### List of tasks
1 – Can you quote the part of the OCHA passage that opens with the words containing "OCHA worked closely" and closes with "after summer floods."?
2 – According to the OCHA passage, which kinds of recipients received the bi-monthly bulletins?

### Passage

────────────────────────────────────────

OCHA continued its role as the secretariat for the HC during 2005, convening and participating in regular inter-agency and sector meetings. OCHA also acted as the central agency for receiving and disseminating information for the international community. OCHA continued to produce bi-monthly bulletins, which were distributed to a wide variety of agencies, partners, donors, embassies and academic institutions worldwide. OCHA’s internet café was also fully utilised, and provided NGOs and other partners in Pyongyang with a means of accessing the internet on a daily basis. Due to technical difficulties, the humanitarian information website was closed during the year, though it remained open for historical viewing purposes.

OCHA, via the NGO Fund, supported nine different projects for five NGOs in 2005, covering a range of activities including quick impact emergency response projects, hospital rehabilitation, and support projects to orphanages and orthopaedic institutions.

OCHA worked closely with the Red Cross movement in attempting to address the ongoing issues of responding to natural disasters, and participated in assessments missions after summer floods.

A document entitled A Framework for International Cooperation was developed with the support of all international partners, and was initially endorsed by the government. Following the government’s decision not to participate in the CAP for 2005, this document was designed as a planning mechanism to ensure a coherent and strategic approach to humanitarian and development-orientated activities. At the government’s request, the Framework document did not include any specific projects or monetary values. However, it did include a humanitarian analysis, sectoral chapters and an overview of operational constraints. Furthermore, OCHA mobilised partners to provide projects and funding requirements that, in turn, were submitted to donors upon request.

Regarding the mainstreaming of gender, which OCHA intended to pursue in 2005, the office again found little opportunity to introduce gender-related policies into the broader community, given the cultural background of DPRK, which is a traditionally male-dominated society.

Performance evaluation

OCHA continued to play a key role in the overall coordination mechanisms within the DPRK and fully supported the Humanitarian Coordinator (HC) in his activities in developing strategic policies and coordinated responses to the fluctuating operating environment during 2005. The Framework document was warmly welcomed and utilised by international partners and the donor community as the planning tool for activities in the DPRK.

────────────────────────────────────────

### Listed entries
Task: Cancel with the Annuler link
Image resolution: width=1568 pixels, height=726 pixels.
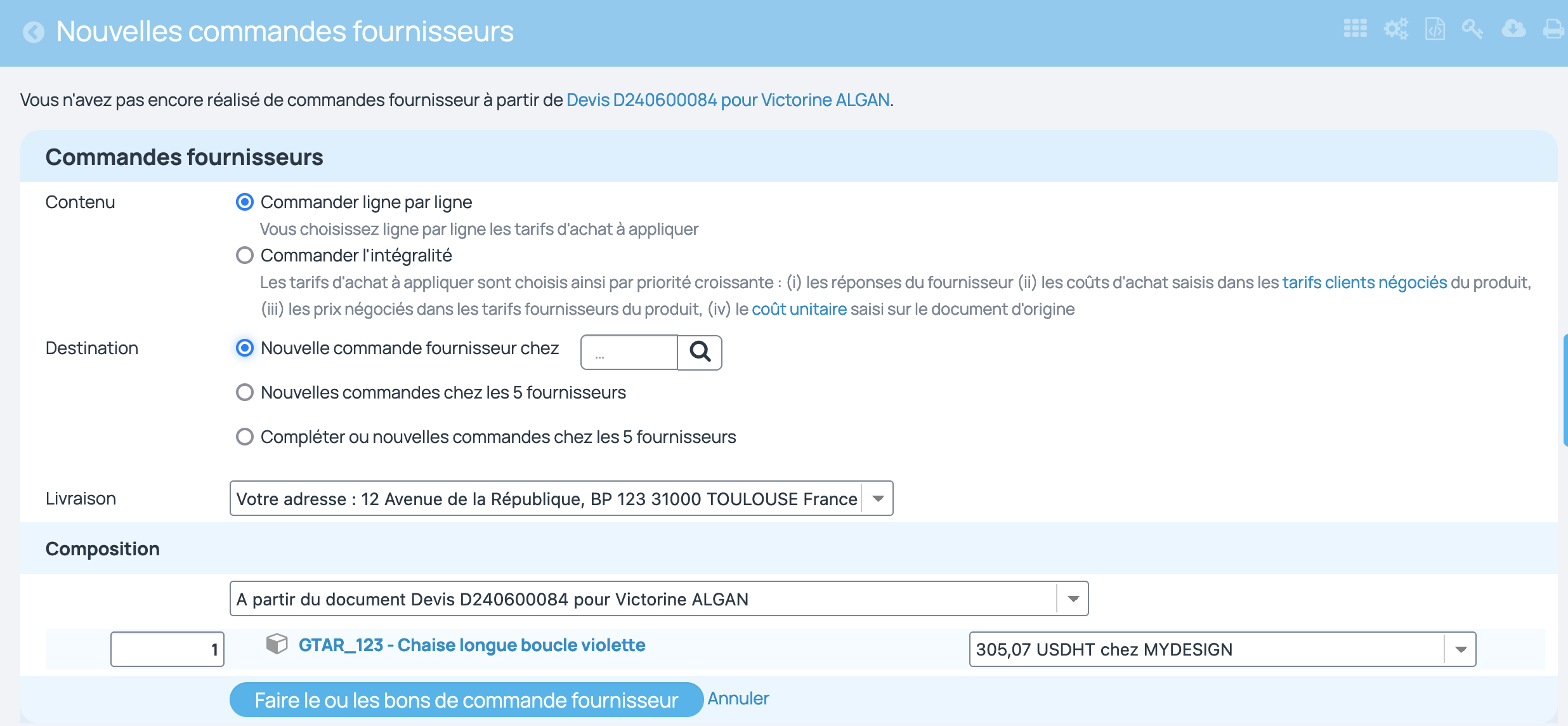Action: coord(738,698)
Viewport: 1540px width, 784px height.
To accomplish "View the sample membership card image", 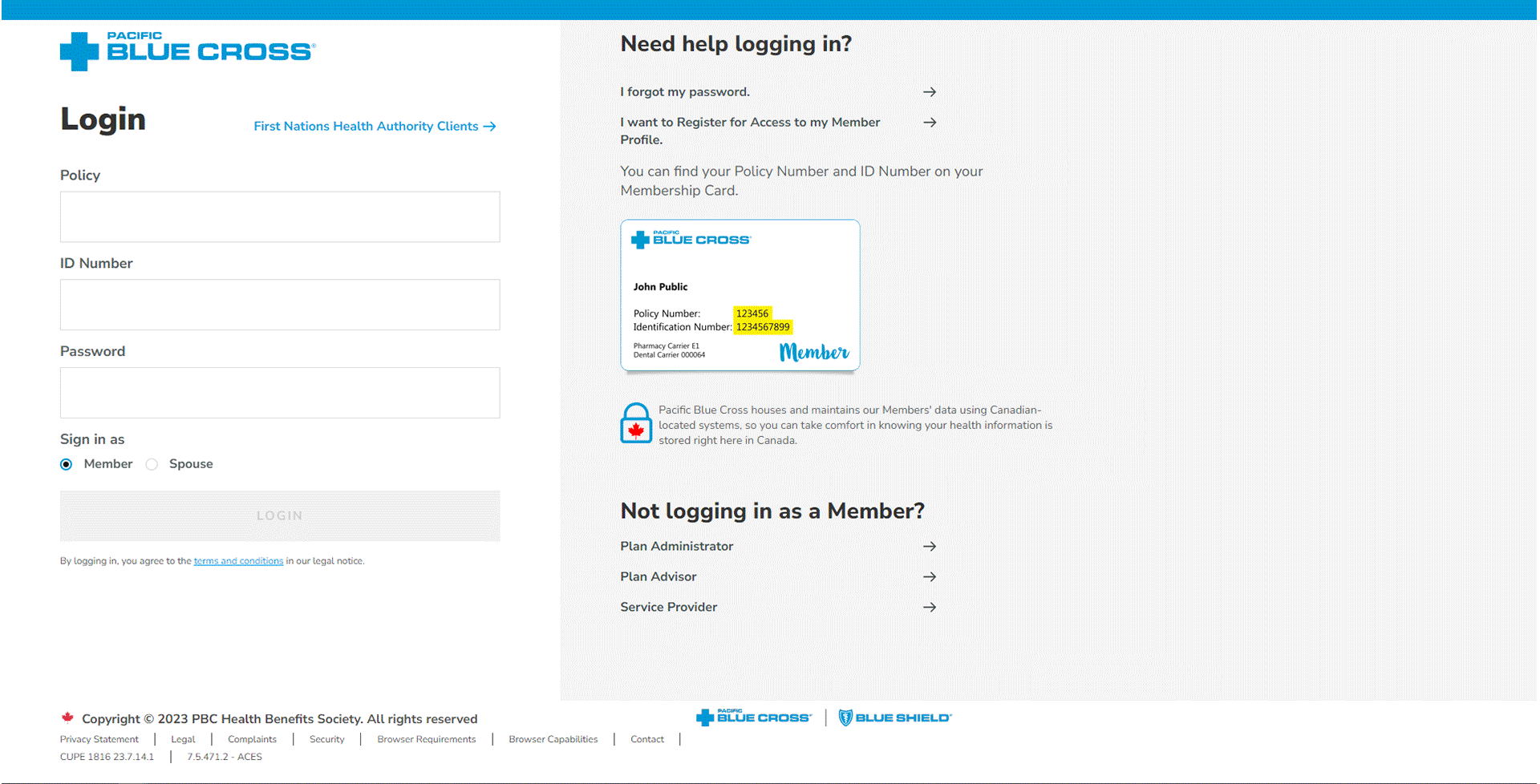I will click(x=740, y=296).
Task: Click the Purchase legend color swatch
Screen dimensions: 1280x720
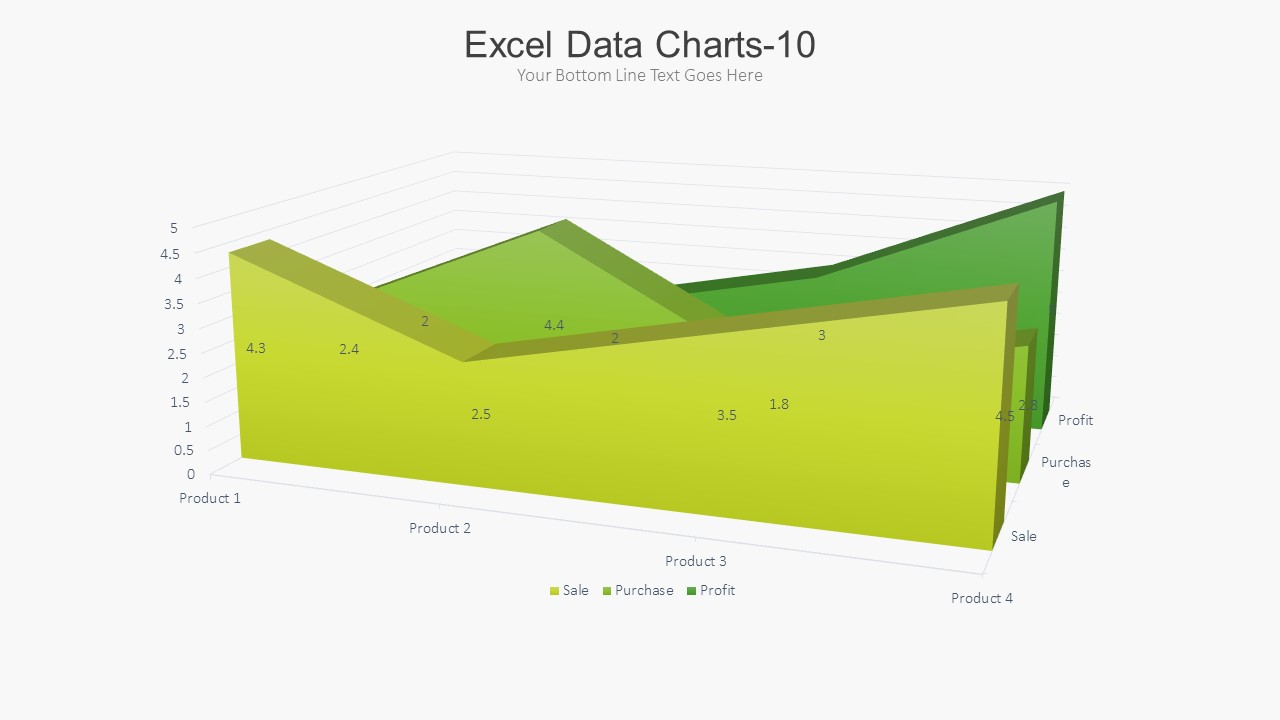Action: click(x=607, y=591)
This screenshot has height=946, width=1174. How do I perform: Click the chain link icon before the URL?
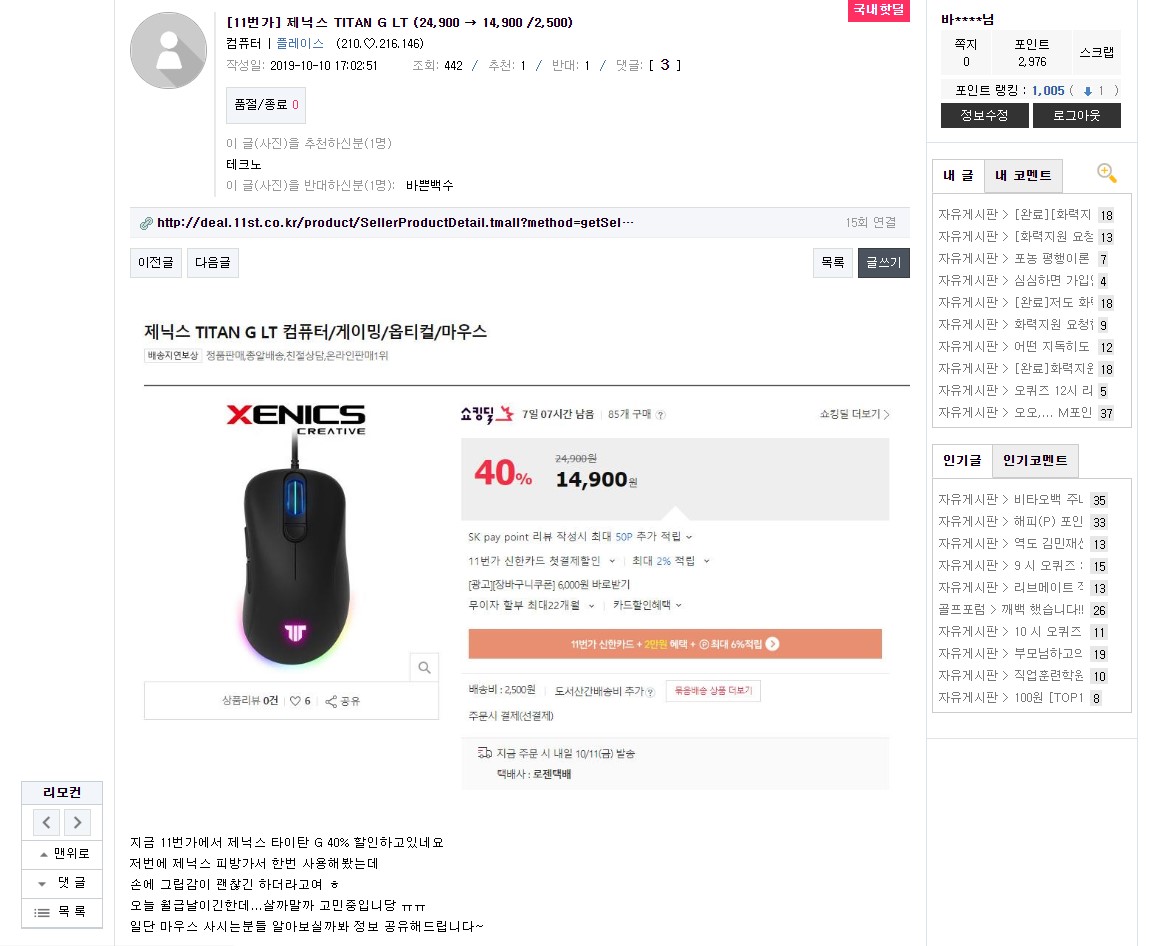pyautogui.click(x=146, y=223)
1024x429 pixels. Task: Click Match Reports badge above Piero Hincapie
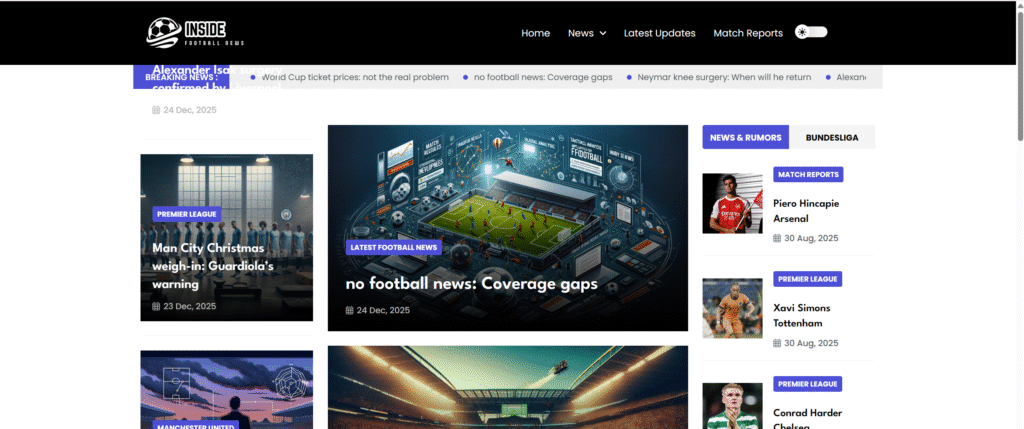(x=808, y=175)
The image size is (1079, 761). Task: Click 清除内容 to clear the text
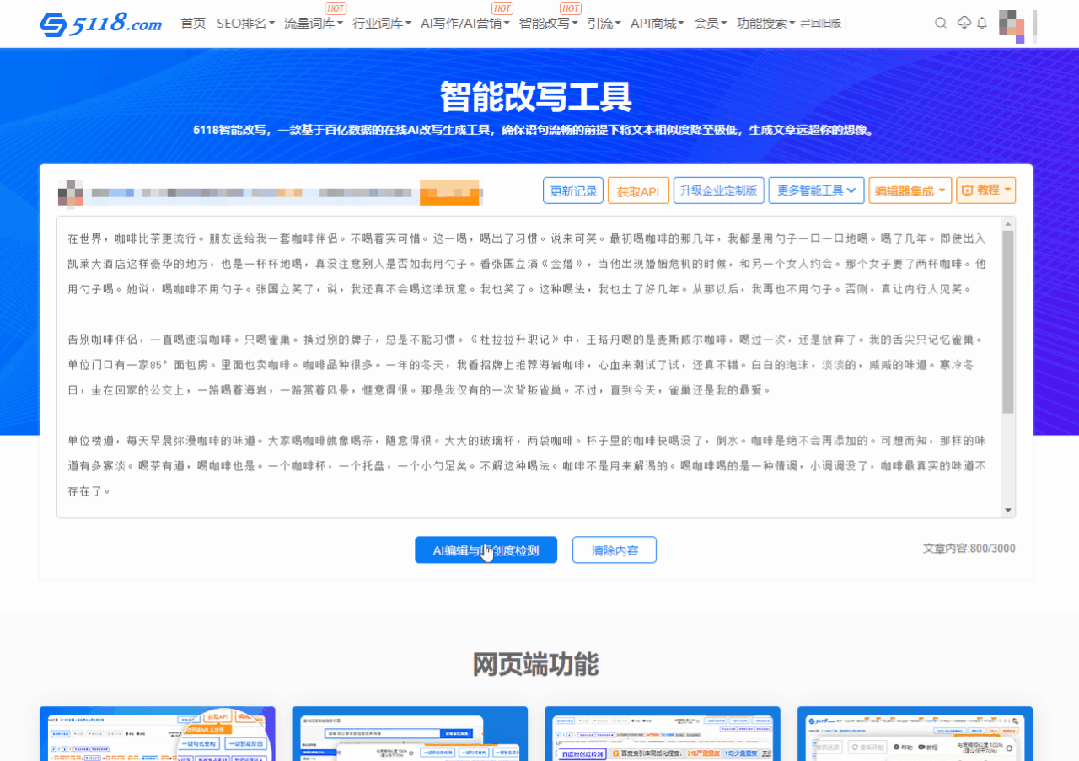pyautogui.click(x=613, y=549)
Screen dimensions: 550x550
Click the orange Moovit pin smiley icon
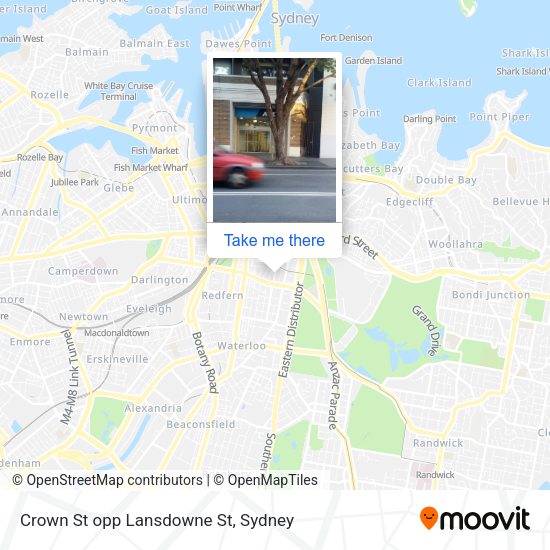[429, 518]
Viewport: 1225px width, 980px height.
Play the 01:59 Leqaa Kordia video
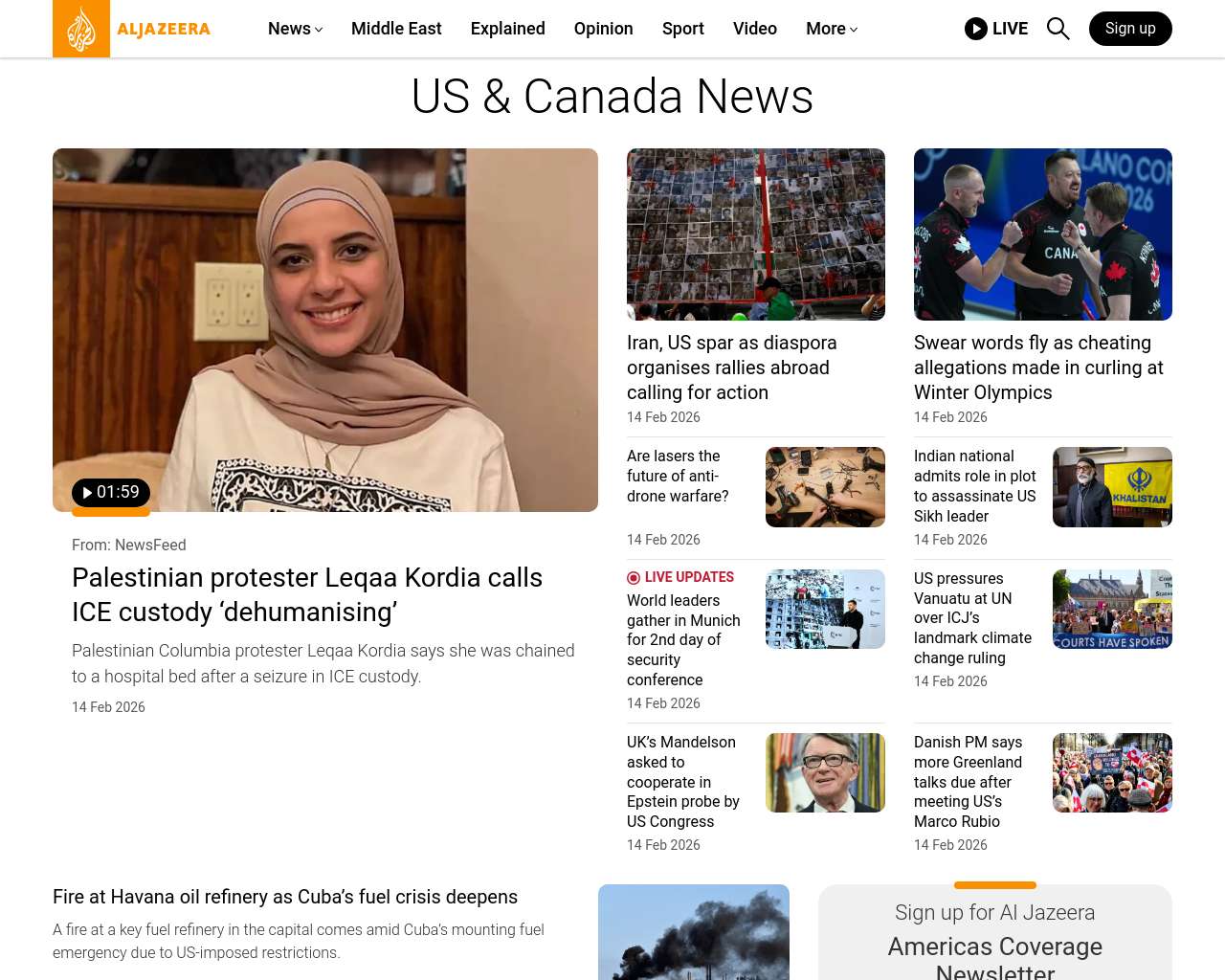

────────────────────────────────────────

### Solutions by task
1 –
OCHA worked closely with the Red Cross movement in attempting to address the ongoing issues of responding to natural disasters, and participated in assessments missions after summer floods.

2 –
- agencies
- partners
- donors
- embassies
- academic institutions